Microsegmentation as both a term and a network security concept has been in the playbooks for years. Its main purpose is to reduce the network attack surface by limiting east-west communication through the application of granular security controls at the workload level. Laid out this way, it’s pretty easy to understand what microsegmentation is. However, as with all newer security-related terminology, it’s harder to determine what microsegmentation isn’t — because marketers and salespeople get ahold of the term and distort it in an effort to be relatable, sell more products, or even just to make comparisons with the trusted and familiar.
That said, it is important for network security engineers and architects to understand the difference between microsegmentation and network segmentation, from which microsegmentation was born.
Network segmentation in a nutshell
Network segmentation is the practice of creating sub-networks within the overall network to prevent attackers from moving laterally once inside the perimeter and to boost system performance. Typically companies build network segments via VLANs or firewalls, and the newly created zones are based on geographic region or existing network tiers — data, applications, or network. Administrators can group like resources by type and sensitivity, and set controls that permit only specific network communication between zones.
Network segmentation is generally considered a north-south network traffic control, meaning that once inside a designated zone of the network, communication/software/users are trusted. Such trust models lead to breaches, and that’s a major reason microsegmentation evolved. Further, VLANs and firewalls are network-based constructs, and managing the security of a network by network characteristics is no longer a viable solution in today’s public cloud and container environments. Not only is the use of physical data centers declining due to the advantages cloud offers, but IP addresses, ports, and protocols are easily spoofed or hijacked by malicious adversaries. When an adversary can blend in with normal traffic, how effective is the security control?

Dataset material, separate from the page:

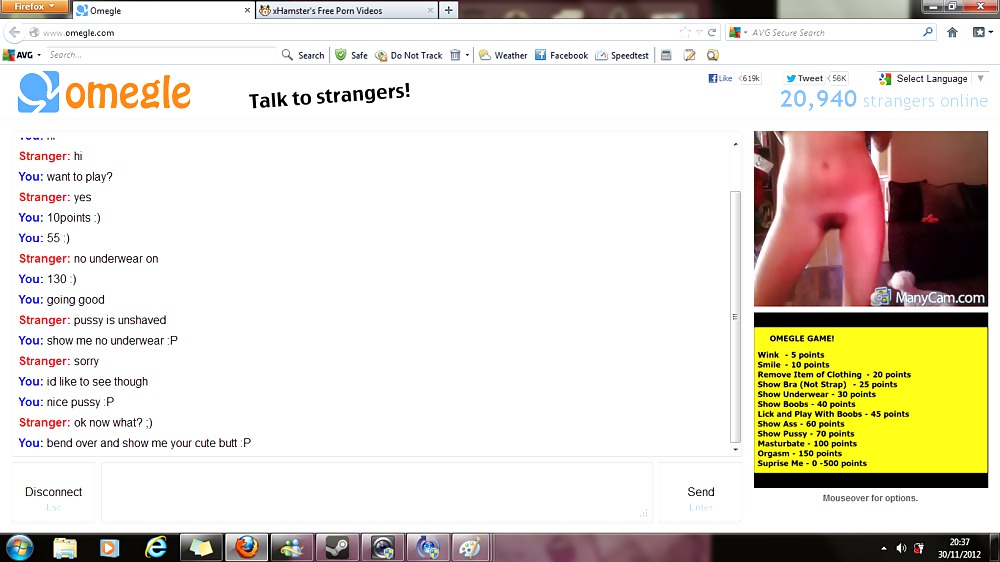Launch Speedtest from the AVG toolbar

[x=622, y=55]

Further, data center-defined segments are too big and cumbersome to manage. Thousands of coarse-grained policies need to be created for each network zone, and no human alone can possibly tackle all the exception handling required by network-based policies. In other words, network segmentation is a heavy load to carry. It’s a necessary one in certain circumstances, but it can’t be the primary method of managing east-west, internal network traffic.

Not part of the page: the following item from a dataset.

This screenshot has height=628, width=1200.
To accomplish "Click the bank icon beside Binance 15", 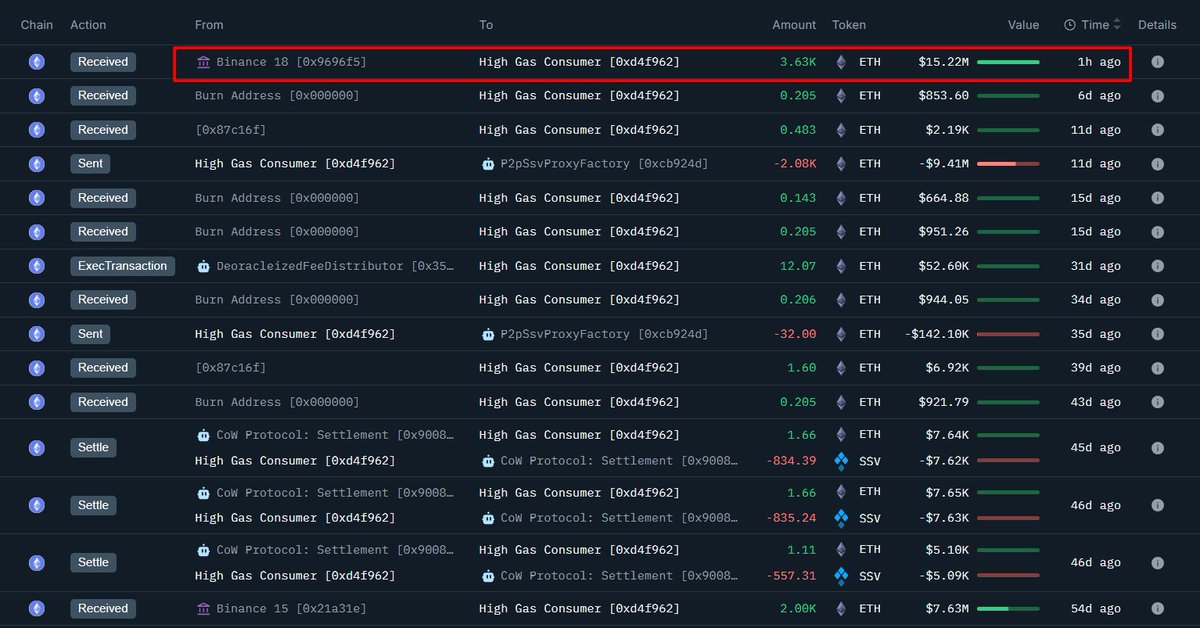I will coord(204,608).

The basics of microsegmentation
In the simplest terms, the differences between microsegmentation and network segmentation can be boiled down to:
Segmentation | Microsegmentation |
---|---|
Coarse policies | Granular policies |
Physical network | Virtual or overlay network |
North-south traffic | East-west traffic |
Address based/network level | Identity based/workload level |
Hardware | Software |
Microsegmentation originated as a way to moderate lateral traffic between servers in the same segment, but it has evolved over the years to include intra-segment traffic so that server A can talk to server B or Application A can communicate with Host B, etc., if the identity of the requesting resources matches the permission configured for that server/application/host/user. Since policies and permissions for microsementation are based on resource identity (versus a user’s/person’s identity), it is independent from the underlying infrastructure which means:
- Fewer policies to manage
- Centralized policy management across networks
- Policies that automatically adapt regardless of infrastructure changes
- Gap-free protection across cloud, container, and on-premises data centers
Of course it’s not that cut-and-dried, but at its core, microsegmentation is a method of creating intelligent groupings of workloads based on characteristics of the workloads communicating inside the data center. As such, microsegmentation is not reliant on dynamically changing networks or the business or technical requirements placed on them, which means that it is both stronger and more reliable security.

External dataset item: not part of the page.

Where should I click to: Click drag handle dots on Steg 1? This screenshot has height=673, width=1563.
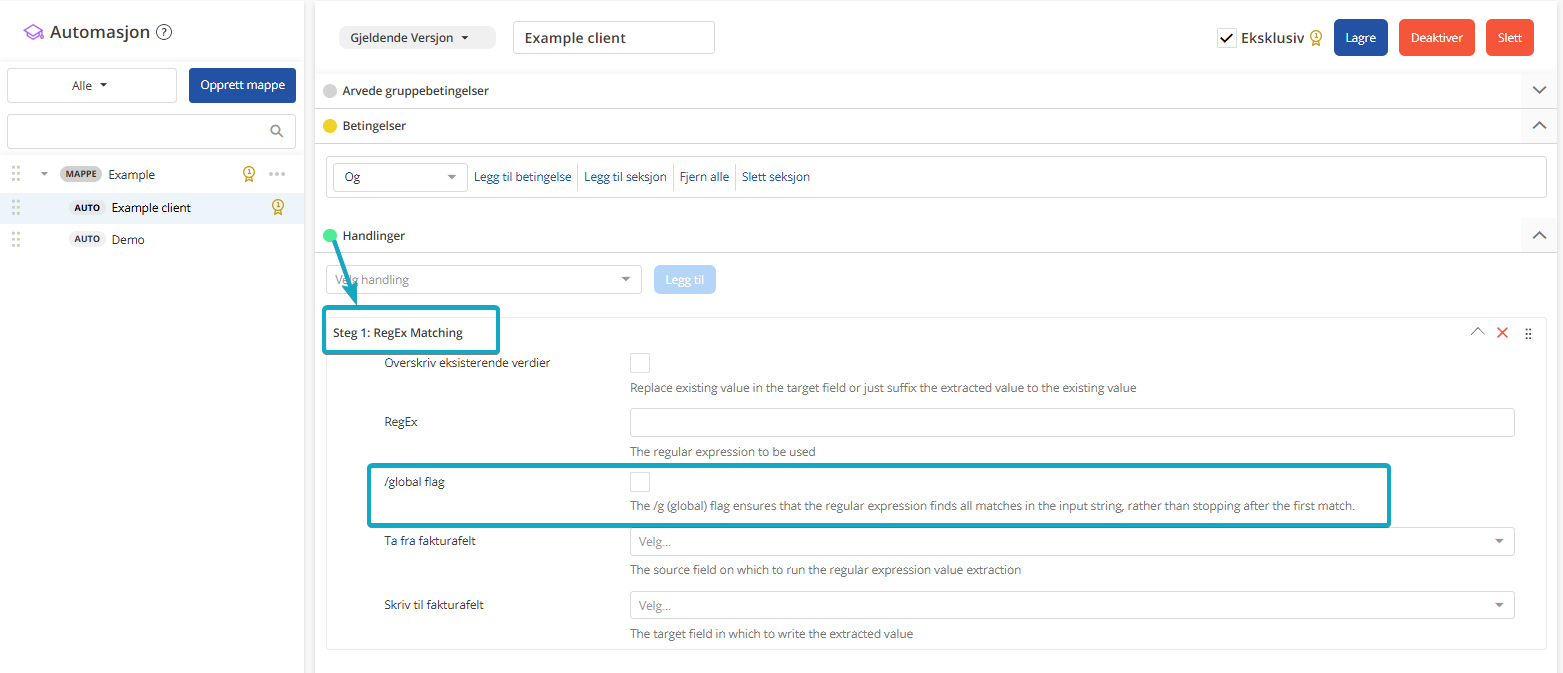[x=1528, y=334]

Choosing between segmentation and microsegmentation
When it comes to the network security strategy, organizations shouldn’t be choosing “either/or”. Network segmentation is best for north-south traffic and microsegmentation adds a layer of protection for east-west traffic — server-to-server, application-to-server, web-to-server, etc. Using the age-old (and some security professionals might say “tired”) analogy: Network segmentation is the thick walls and wide moats of the castle while microsegmentation is the castle guards standing at the doors of each stateroom armed with pitchforks and knives. You can’t have security at only one juncture and for limited purposes. The same can be said for security in the cyber realm.
Want to learn more? Discover how Zscaler Workload Segmentation simplifies microsegmentation by automating policy creation and management, while protecting your applications and workloads in the cloud and data center.
Nagraj Seshadri is a Sr. Director of Marketing at Zscaler. Portions of this post were originally published on the Edgewise site.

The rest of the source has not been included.